Following his financially successful but tepidly reviewed Mary Shelley’s Frankenstein (1994), Kenneth Branagh seemed to be in need of an escape from the ballyhoo of big budget studio films. His follow-up, the overlooked 1995 independent film In the Bleak Midwinter (released in the U.S. as A Midwinter’s Tale), appears to be the sort of artistic homecoming the actor/filmmaker might have been looking for.
In the film,Branagh’s surrogate Joe (Michael Maloney), a struggling actor, leaves London at Christmastime to stage a “free and experimental” production of Hamlet in his hole-in-the-wall hometown of Hope, Derbyshire (much to the chagrin of his agent, the plucky and ever-glamorous Joan Collins). Set in a crumbling church that doubles as his ragtag theater troop’s lodgings (two actors, to great comic effect, bunk in the crypt), Joe’s shoestring production falters financially and creatively from its outset. Noel Coward’s catchy Why Must the Show Go On? trots through montages overflowing with clumsy missteps and catty disagreements. The show, somehow, manages to continue, and the cast’s idiosyncrasies — and deepening personal connections — ultimately become what makes the production something special. On the eve of opening night though, Joe is offered a high-profile film role he’s been chasing and must decide between the career-cementing opportunity and what he really wants to do — play Hamlet.

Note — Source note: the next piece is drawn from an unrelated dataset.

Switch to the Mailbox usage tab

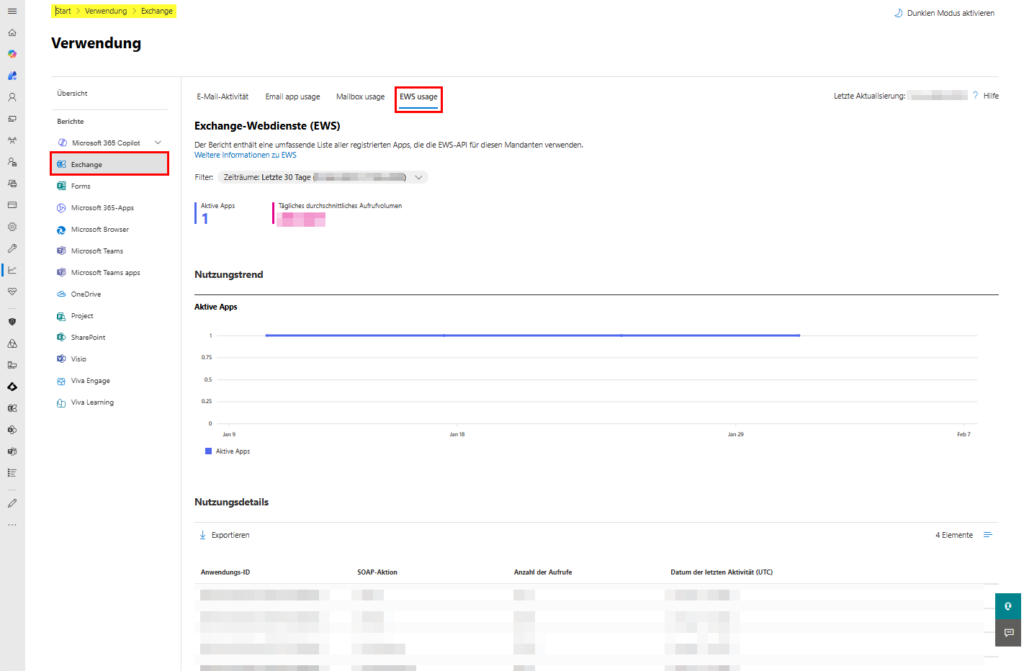coord(360,97)
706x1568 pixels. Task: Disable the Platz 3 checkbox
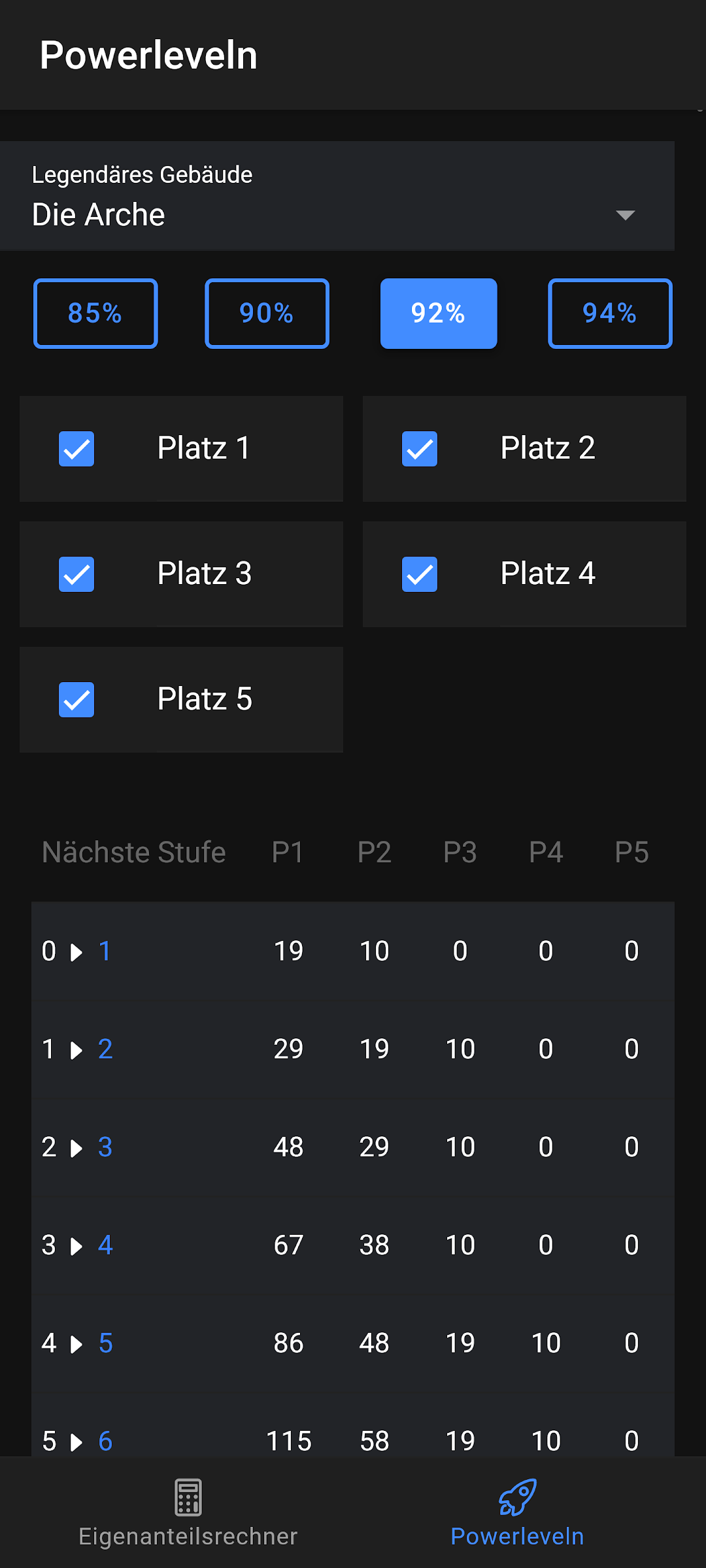pyautogui.click(x=76, y=574)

Branagh released a full text, film version of Hamlet, shot in 70mm Panavision the year after A Midwinter’s Tale and its small-scale staging of Shakepeare’s tragedy. The actor, who had played the morose Danish prince several times before on the stage and radio, performed Hamlet on screen with a shock of platinum blond hair. In numerous interviews, Branagh has said that his enduring interest in the play was first sparked at age 11, when he watched a TV broadcast of Hamlet produced by Hallmark Hall of Fame.
Anyone who’s ever fallen into the cheap velvet embrace of Hallmark Channel Christmas movies knows the formula: a big city protagonist relocates to a small town for the holiday season, learns to believe in “good will towards men” and all that, and eventually faces a choice between love and career. Brannaugh’s heartwarming yuletide tale follows this seasonal recipe closely. But its charming cast, elegant cinematography, and dashes of absurdist humor create a far tastier and significantly more nourishing holiday meal.
In the Bleak Midwinter is available to rent on Prime.